A State-Transition Framework for Efficient LLM Reasoning
Liang Zhang, Yu Zhao, Longyue Wang, Tianqi Shi, Weihua Luo, Kaifu Zhang, Jinsong Su
TL;DR
This work tackles the high computational and memory cost of long Chain-of-Thought reasoning in LLMs by modeling reasoning as a state-transition process and introducing a Mixed Attention Module that combines linear and softmax attention. A persistent reasoning state S_t is maintained via linear attention, enabling each new reasoning step to access history without quadratic attention costs, while preserving CoT interpretability. A state-based reasoning strategy mitigates overthinking from noisy steps through momentum-guided corrections and diversified thinking patterns. Training uses long CoT data with autoregressive and distillation losses, and experiments across seven benchmarks show consistent improvements in both reasoning speed and accuracy, with strong ablations validating the contributions and a demonstrated domain generalization to scientific and code reasoning tasks.
Abstract
While Long Chain-of-Thought (CoT) reasoning significantly improves Large Language Models (LLMs) performance on complex reasoning tasks, the substantial computational and memory costs of generating long CoT sequences limit their efficiency and practicality. Existing studies usually enhance the reasoning efficiency of LLMs by compressing CoT sequences. However, this approach conflicts with test-time scaling, limiting the reasoning capacity of LLMs. In this paper, we propose an efficient reasoning framework that models the reasoning process of LLMs as a state-transition process. Specifically, we first apply a linear attention mechanism to estimate the LLM's reasoning state, which records the historical reasoning information from previous reasoning steps. Then, based on the query prompt and the reasoning state, the LLM can efficiently perform the current reasoning step and update the state. With the linear attention, each token in the current reasoning step can directly retrieve relevant historical reasoning information from the reasoning state, without explicitly attending to tokens in previous reasoning steps.

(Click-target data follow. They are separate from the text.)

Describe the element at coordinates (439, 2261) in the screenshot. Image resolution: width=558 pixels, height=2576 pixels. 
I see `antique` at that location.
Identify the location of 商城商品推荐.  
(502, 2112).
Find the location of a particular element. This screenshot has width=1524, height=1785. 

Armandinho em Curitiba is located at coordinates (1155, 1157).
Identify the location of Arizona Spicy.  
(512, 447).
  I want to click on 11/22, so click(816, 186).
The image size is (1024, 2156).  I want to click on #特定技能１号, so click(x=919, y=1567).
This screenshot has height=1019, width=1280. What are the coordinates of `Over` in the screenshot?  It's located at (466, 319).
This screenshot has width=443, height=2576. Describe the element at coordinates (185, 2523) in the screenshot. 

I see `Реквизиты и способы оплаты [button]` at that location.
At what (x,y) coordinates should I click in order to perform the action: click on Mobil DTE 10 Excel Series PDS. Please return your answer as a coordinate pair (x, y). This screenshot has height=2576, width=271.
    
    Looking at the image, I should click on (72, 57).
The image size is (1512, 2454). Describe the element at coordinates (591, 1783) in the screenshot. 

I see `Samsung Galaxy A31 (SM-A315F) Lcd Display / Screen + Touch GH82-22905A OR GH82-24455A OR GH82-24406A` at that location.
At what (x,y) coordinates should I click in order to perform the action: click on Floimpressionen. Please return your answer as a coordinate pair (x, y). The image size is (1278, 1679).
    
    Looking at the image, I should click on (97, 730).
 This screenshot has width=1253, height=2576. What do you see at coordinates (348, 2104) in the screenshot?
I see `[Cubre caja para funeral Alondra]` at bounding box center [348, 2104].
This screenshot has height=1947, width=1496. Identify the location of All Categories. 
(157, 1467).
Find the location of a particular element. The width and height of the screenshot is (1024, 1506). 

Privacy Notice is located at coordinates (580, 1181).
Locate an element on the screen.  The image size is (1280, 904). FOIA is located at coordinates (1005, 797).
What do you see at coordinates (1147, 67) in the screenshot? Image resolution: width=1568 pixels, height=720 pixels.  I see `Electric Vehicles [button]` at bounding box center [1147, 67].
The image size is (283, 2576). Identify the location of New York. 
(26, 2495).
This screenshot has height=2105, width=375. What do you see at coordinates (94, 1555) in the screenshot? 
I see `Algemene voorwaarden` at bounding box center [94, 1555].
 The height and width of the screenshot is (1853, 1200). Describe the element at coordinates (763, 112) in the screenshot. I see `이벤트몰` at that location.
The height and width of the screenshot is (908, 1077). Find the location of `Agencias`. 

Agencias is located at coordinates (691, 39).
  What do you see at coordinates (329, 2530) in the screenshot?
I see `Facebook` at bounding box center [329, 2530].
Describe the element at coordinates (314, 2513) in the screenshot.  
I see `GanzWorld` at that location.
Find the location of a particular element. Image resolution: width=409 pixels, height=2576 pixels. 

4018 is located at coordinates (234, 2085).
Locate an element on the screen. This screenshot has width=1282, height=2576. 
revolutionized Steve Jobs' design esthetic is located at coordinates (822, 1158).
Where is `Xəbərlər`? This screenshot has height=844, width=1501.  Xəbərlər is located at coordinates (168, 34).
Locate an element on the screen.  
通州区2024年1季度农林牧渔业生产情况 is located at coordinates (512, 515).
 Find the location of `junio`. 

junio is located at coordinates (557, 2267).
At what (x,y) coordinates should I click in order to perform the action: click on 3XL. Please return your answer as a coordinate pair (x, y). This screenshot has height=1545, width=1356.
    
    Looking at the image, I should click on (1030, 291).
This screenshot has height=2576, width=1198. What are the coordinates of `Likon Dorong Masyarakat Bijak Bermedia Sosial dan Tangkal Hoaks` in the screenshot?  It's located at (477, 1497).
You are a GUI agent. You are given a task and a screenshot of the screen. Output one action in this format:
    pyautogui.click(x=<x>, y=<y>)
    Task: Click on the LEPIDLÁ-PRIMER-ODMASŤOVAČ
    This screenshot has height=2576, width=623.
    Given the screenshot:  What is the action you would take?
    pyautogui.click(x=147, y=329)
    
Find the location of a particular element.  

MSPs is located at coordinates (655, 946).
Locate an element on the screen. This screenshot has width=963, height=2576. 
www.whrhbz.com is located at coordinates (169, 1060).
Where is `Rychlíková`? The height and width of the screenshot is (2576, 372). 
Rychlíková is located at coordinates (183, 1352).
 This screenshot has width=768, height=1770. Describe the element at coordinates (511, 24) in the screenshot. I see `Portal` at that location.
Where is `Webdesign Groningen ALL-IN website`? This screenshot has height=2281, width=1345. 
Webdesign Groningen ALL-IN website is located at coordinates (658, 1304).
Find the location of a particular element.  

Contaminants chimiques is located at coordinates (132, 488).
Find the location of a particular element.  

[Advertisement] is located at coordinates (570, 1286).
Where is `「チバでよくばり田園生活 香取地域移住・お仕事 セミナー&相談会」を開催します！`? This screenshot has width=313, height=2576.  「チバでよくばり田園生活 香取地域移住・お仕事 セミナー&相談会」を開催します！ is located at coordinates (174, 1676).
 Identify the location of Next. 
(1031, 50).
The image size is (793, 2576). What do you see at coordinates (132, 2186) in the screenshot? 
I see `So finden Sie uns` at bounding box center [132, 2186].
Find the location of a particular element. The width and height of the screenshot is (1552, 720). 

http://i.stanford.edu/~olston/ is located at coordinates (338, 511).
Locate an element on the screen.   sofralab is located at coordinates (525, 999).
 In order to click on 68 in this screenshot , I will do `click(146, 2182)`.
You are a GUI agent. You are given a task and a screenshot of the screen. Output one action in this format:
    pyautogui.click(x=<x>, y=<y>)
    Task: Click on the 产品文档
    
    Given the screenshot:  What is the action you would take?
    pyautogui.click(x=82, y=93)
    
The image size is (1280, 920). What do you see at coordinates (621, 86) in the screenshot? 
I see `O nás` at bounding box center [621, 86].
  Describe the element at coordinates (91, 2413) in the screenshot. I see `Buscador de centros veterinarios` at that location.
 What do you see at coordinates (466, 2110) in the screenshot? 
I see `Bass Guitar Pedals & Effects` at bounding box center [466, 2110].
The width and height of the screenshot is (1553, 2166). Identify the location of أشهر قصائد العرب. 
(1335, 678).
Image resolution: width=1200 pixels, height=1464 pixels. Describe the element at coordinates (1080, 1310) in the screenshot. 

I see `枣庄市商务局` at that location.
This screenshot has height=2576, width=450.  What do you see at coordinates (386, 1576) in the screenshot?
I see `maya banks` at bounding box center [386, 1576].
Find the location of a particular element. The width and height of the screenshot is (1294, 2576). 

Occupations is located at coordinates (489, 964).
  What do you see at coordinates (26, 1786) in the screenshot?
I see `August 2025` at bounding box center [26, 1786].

In this way, the computational complexity of attention is reduced from quadratic to linear, significantly improving the reasoning efficiency of LLMs. In addition, we propose a state-based reasoning strategy to mitigate the over-thinking issue caused by noisy reasoning steps. Extensive experiments across multiple datasets and model sizes demonstrate that our framework not only improves the reasoning efficiency of LLMs but also enhances their reasoning performance.